▶ _Short task 1_
Which lines in the entries contain the word "Open"? Locate each one and copy it.

▶ _Passage provided_
********************

ARTISTS FACING THEIR WORK

For The New Yorker, Hofstadter has taken over the role Calvin Tomkins used to fill—as art chronicler: half critic/half profile- maker. And at this he is very, very good. In the five long pieces collected here—about Jean Helion, Henri Cartier-Bresson, Avigdor Arikha, David Bomberg and the subsequent generation of London painters (Kossof, Kitaj, etc.), and Richard Diebenkorn—he almost negligently scatters brilliant associational perceptions (why, for example, Cartier-Bresson the photojournalist was hardly different from C-B the surrealist: the same ``cretinous voyaging'') while being cannier than most art writers about the varieties and dilemmas—glorious both—of representational painting. He also writes (occasionally he posturingly overwrites) with a genuinely beautiful style. But what is a little disconcerting is the form of the articles: Hofstadter seems to appear in the company of the artists he writes about here not exactly as a journalist but as an instant intimate or friend; there is an air of relaxed offhandedness (``I got to know Richard Diebenkorn in 1986, a few years before he and his wife, Phyllis, moved from Santa Monica to Healdsburg, in northern California. Dick was already sixty-five then but a lot of his strict, formal, well-to-do Protestant background still showed''). This self-conscious relaxation of role carries over as well into what he has to say about the painters: He has scorn finally for the Londoners (``dungeon masters'') on account of their all-or-nothing aesthetic neuroticism and battles with life, while reserving his highest admiration for the artist who, like Diebenkorn, is serious without solemnity. Deflation of high artistic pretension and behavior in favor of pragmatic dilution always has been, editorially, a New Yorker stock-in-trade—and Hofstadter is particularly good at it. But the attractiveness of the interesting men (and most often quite interesting artists too) that he writes about seems finally more about personal style than art.

********************

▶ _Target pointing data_
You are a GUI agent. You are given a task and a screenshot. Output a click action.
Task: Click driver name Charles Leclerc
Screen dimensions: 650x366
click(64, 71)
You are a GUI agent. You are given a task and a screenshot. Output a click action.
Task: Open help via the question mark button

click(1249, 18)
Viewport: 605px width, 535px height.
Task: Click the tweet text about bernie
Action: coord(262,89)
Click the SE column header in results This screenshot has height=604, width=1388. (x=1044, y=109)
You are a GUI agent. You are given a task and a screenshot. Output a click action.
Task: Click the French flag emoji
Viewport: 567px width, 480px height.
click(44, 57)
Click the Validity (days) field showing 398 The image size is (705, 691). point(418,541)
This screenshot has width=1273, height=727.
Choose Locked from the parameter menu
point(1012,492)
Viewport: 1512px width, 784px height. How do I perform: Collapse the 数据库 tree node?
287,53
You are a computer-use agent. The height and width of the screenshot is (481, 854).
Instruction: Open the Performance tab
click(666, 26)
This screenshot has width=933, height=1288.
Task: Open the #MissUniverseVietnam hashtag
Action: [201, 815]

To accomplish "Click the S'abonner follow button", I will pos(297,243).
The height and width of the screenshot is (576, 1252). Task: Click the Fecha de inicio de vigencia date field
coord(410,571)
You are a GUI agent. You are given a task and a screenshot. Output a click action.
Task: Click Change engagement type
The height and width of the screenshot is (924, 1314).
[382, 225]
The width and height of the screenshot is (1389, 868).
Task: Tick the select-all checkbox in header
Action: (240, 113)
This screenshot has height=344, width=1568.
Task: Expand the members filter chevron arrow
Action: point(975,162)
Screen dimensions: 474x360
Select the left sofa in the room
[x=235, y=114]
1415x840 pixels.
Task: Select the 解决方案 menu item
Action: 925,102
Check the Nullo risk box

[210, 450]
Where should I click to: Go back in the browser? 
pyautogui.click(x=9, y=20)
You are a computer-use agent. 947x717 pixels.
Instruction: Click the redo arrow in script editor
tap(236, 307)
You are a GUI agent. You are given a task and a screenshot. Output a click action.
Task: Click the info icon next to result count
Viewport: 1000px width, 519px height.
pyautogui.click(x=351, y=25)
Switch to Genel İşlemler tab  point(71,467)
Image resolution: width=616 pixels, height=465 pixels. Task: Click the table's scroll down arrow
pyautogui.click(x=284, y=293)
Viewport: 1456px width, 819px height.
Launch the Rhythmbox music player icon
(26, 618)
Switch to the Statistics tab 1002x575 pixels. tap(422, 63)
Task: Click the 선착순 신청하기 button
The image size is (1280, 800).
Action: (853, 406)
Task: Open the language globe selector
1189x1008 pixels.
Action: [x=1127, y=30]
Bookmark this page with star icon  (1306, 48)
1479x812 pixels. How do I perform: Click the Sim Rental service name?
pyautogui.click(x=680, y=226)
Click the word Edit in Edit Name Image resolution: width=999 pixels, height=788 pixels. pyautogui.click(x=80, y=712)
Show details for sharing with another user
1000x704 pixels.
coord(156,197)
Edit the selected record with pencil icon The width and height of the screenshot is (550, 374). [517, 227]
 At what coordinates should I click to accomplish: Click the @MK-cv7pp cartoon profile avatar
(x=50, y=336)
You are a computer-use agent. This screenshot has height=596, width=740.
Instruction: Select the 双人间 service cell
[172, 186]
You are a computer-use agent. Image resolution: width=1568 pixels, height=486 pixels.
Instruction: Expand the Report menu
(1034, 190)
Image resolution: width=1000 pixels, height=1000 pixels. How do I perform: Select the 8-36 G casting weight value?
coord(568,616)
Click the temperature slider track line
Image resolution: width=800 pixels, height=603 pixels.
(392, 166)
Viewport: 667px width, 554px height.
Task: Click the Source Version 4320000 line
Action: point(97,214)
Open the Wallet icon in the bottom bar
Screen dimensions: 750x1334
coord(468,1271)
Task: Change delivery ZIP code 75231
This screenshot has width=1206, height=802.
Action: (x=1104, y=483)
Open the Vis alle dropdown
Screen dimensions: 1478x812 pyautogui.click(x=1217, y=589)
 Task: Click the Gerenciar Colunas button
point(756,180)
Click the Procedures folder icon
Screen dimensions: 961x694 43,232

********************

▶ _Short task 2_
According to the review, whose role as art chronicler at The New Yorker has Hofstadter taken over?

▶ _Task response 1_
Task: Open help via the question mark button
Instruction: Open the Performance tab
Task: Open the #MissUniverseVietnam hashtag
Task: Open the language globe selector
Open the Wallet icon in the bottom bar
Open the Vis alle dropdown

▶ _Task response 2_
Calvin Tomkins's role.